→ Excerpt to read
————————

Posted by: Michael Ganesan | September 17, 2007 at 11:42 AM
Posted by: ashli novak | September 18, 2007 at 03:43 PM
I'm using Vista 32-bit as the Host OS with VMW6 running Win2k3 as the Guest OS. It works well. However I'm wondering how Vista's SuperFetch feature affects VMW. SuperFetch keeps RAM utilization high by pre-caching pages based upon application usage history and heuristics. With a VM, the file Vista sees being used a lot will be one large virtual HDD representing the Guest OS and I doubt that Vista can superfetch the entire file into memory since the virtual HDD file will be several GB in size (depending on the config of the guest oS system). Superfetch is smarter because it makes use of the host system RAM, whereas in XP and earlier OS', a lot memory remains "free" and unutilized efficiently from a cache perspective. Any ideas on how VMW and Vista superfetch play with each other and any tweaks that can help boost VM performance?
Posted by: Sunil Madhu | September 27, 2007 at 06:55 PM
Vista SuperFetch does not necessarily prefetch the entire virtual disk into memory. As you have said, Vista prefetches pages, not the entire file. SuperFetch gathers page usage histories from Vista Memory Manager and decides what to preload. If a large portion of the virtual disk is inactive, those data shall not be SuperFetched.
Posted by: Zhelong Pan | September 28, 2007 at 04:37 PM
thak you
Posted by: fahim | September 30, 2007 at 11:59 AM
i just installed VMware 6.0 on my vista platform and all i get on trying to run the VM is Application failure hr=0x80004003:(null)
could someone eel me sort this out.I need the VM so badly.cant do without it.
Posted by: collins | October 08, 2007 at 07:36 AM
Hi Collins, I have seen a similar question posted on VMTN. You might follow that thread to see whether there will be a good answer. http://communities.vmware.com/thread/106090
Posted by: Zhelong Pan | October 08, 2007 at 09:52 AM
Hi,
I am trying to figure out if it is possible to install VMWare Workstation 5.5 on Windows Vista Business (Host OS). My company has a license for 5.5 but not for VMWare W 6.0. :(
Thanks,
Sarang
Posted by: Sarang | October 25, 2007 at 08:16 AM
This works for me... although the vmware always seems to think the disk is corrupt on reboot. Seen this with other people too.
Posted by: Miles | November 19, 2007 at 02:21 AM
ss
Posted by: al | December 28, 2007 at 04:09 PM
To solve vmware's 0x80004003 error, i used this fix. And it solved.
This fix repairs vmware's registry records with administrator privileges.
Feel free to use it.
http://rapidshare.com/files/83314499/vmware_0x80004003_reg_fix_www.mberkan.info.rar
Posted by: MBERKAN | January 15, 2008 at 05:28 AM
Looking at the graph, it appears that a Vista VM has similar performance to Native (ie. physical hardware) Vista machine? Or am I reading this wrong? how much slower is a Vista VM than a physical machine?

————————

→ Collected data
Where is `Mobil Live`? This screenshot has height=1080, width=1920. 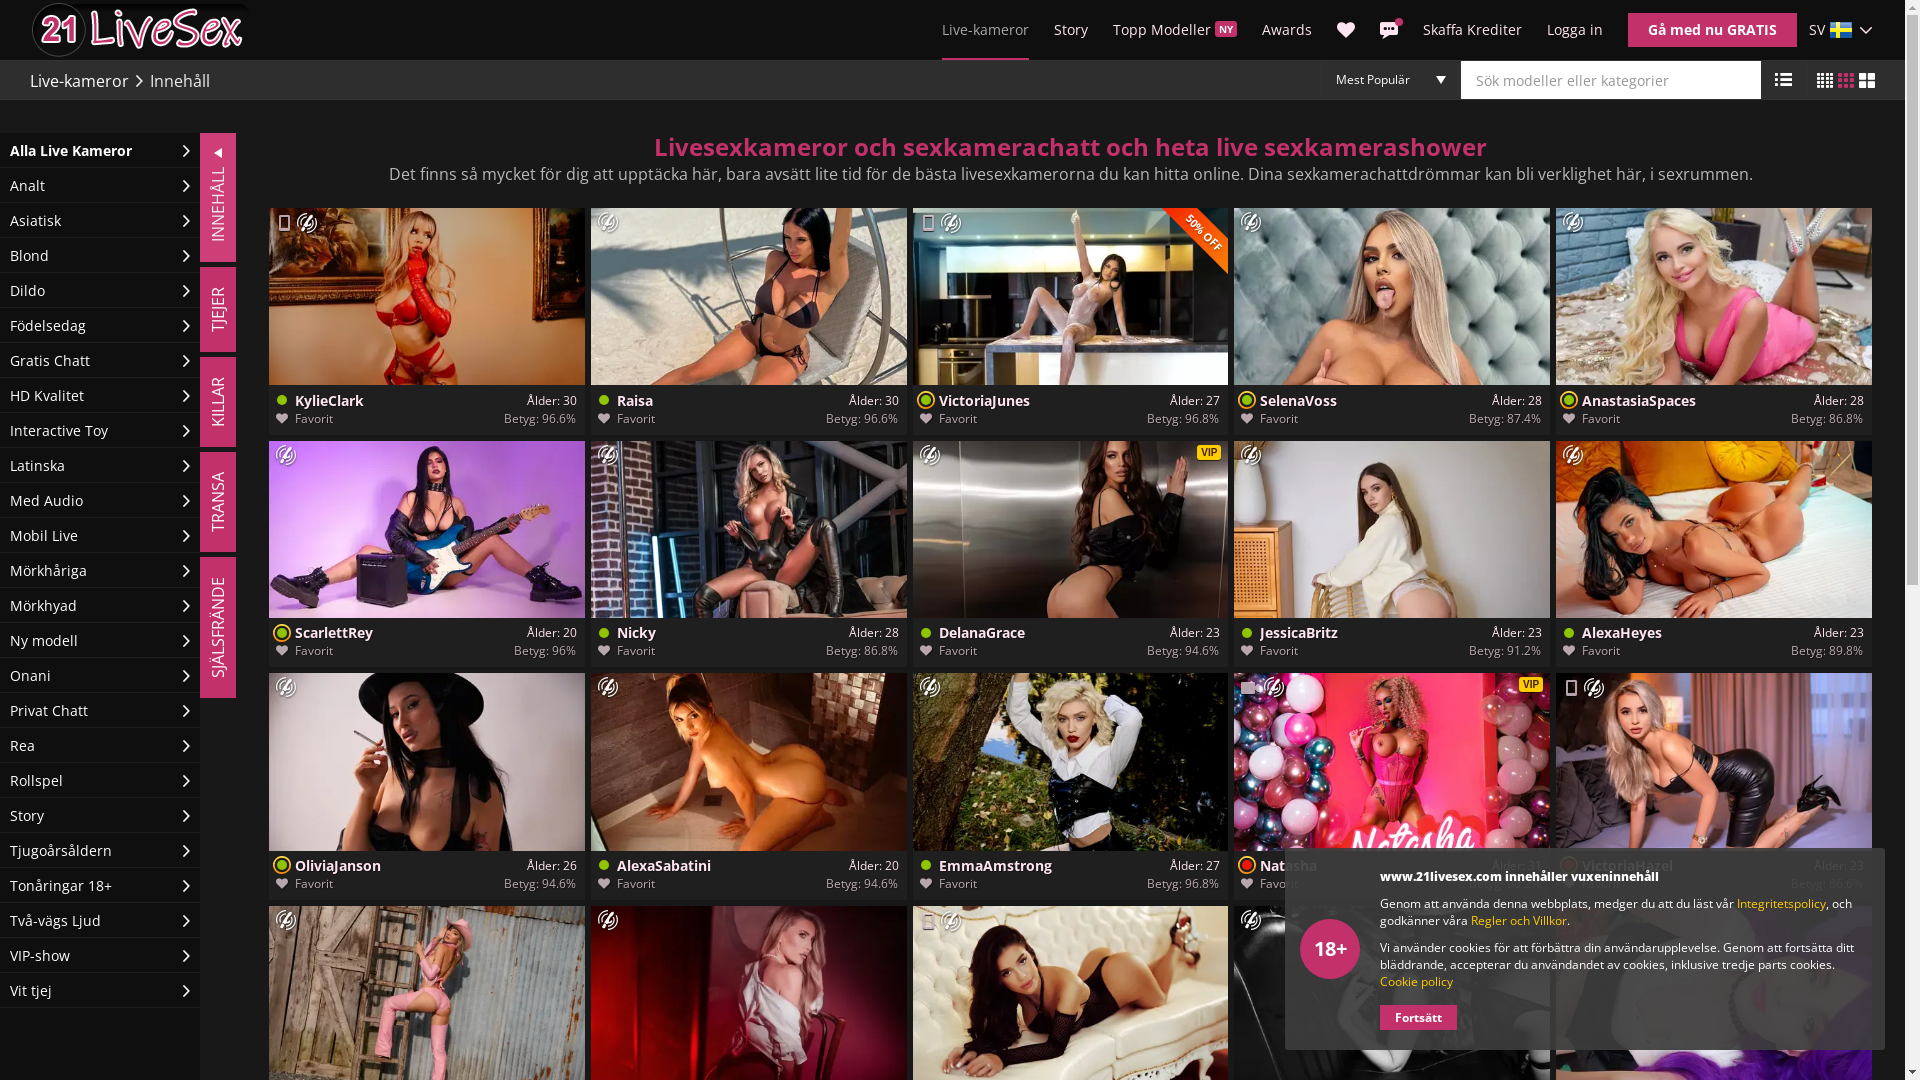 Mobil Live is located at coordinates (928, 223).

————————

→ Tasks to complete
[a] In the comment thread, which version of VMware Workstation does Sarang's company have a license for?
[b] From the comment thread, list every name that appears in a "Posted by" line dated September 2007.
[c] Decide whether each statement agrees with the comment thread. Answer yes or no, and quote the words that decide it. (i) Vista SuperFetch always loads the entire virtual disk into memory. (ii) One commenter runs Vista 32-bit as the host OS. (iii) The registry fix for the 0x80004003 error works with administrator privileges.

→ Answers to the tasks
[a] VMware Workstation 5.5.

[b] Michael Ganesan, ashli novak, Sunil Madhu, Zhelong Pan, fahim

[c]
(i) No: "Vista SuperFetch does not necessarily prefetch the entire virtual disk into memory."
(ii) Yes: "I'm using Vista 32-bit as the Host OS"
(iii) Yes: "This fix repairs vmware's registry records with administrator privileges."